Now there was the definite sound of scratching. I pulled up my pants, rolled up the Sears and Roebuck catalog for a weapon and climbed stealthily on top of the toilet seat. I hesitated to show my eyes through the air vent that circled the ceiling, and I was barely tall enough to stretch that far, but I needed to eyeball the enemy. I stretched, gripped my cudgel, and readied myself to bludgeon the ghoul—or at least stare it down. I saw nothing, so I silently rotated 360 degrees, not once, not twice, but three times, before I ascertained there was no specter.
The next step was the hardest. I needed to “screw my courage to the sticking-place” in Lady Macbeth’s words, which applied in spirit although I wasn’t into quoting Shakespeare at age eight. I jumped from the seat, jammed open the door, and raced to the cabin at Mach speed.
Once again I had outwitted the phantoms but they kept at us, and we kept evading them. They never gave up, seducing us by being silent for a spell, and then beguiling us with warming breezes through windows that somehow mysteriously popped open. Our predecessors ensured that we never forgot them, and we never did. They kept us on edge, ever-watchful, always wishing they would reveal themselves so we could talk to them.

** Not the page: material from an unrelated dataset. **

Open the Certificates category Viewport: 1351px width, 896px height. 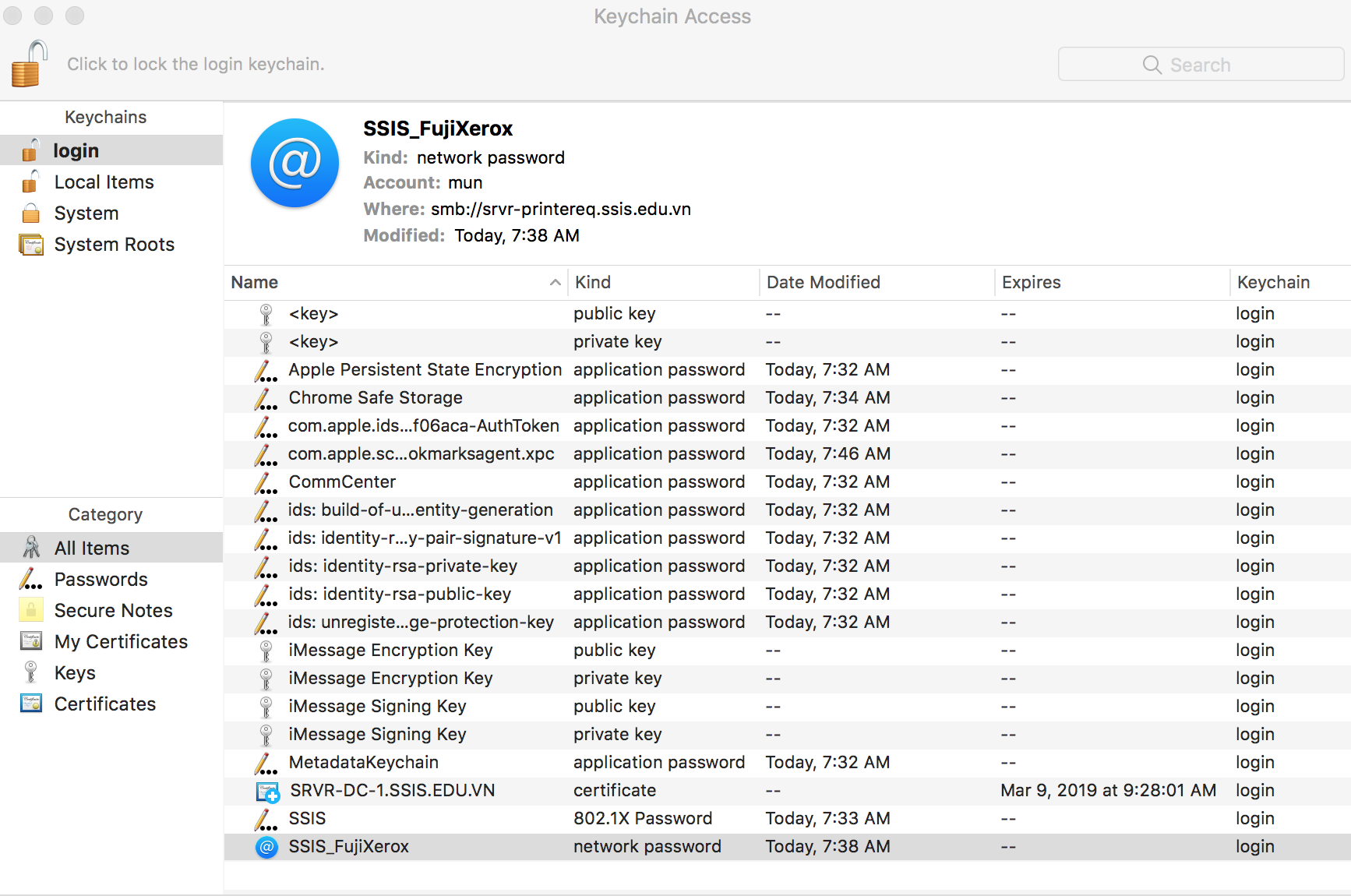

I’d tell them that they didn’t need to scare us into listening. I wanted to ask them who planted the apple trees, if they caught lots of trout, and who left the shipping crate-sized salt lick for the deer. I would have welcomed them if they could have found a more appropriate way to communicate.
Closing up the cabin at the end of each summer seemed to take days. We washed the floors, removed food from the screened window box, and sealed up the place tightly. That’s what the mice and spiders preferred. They settled right back in.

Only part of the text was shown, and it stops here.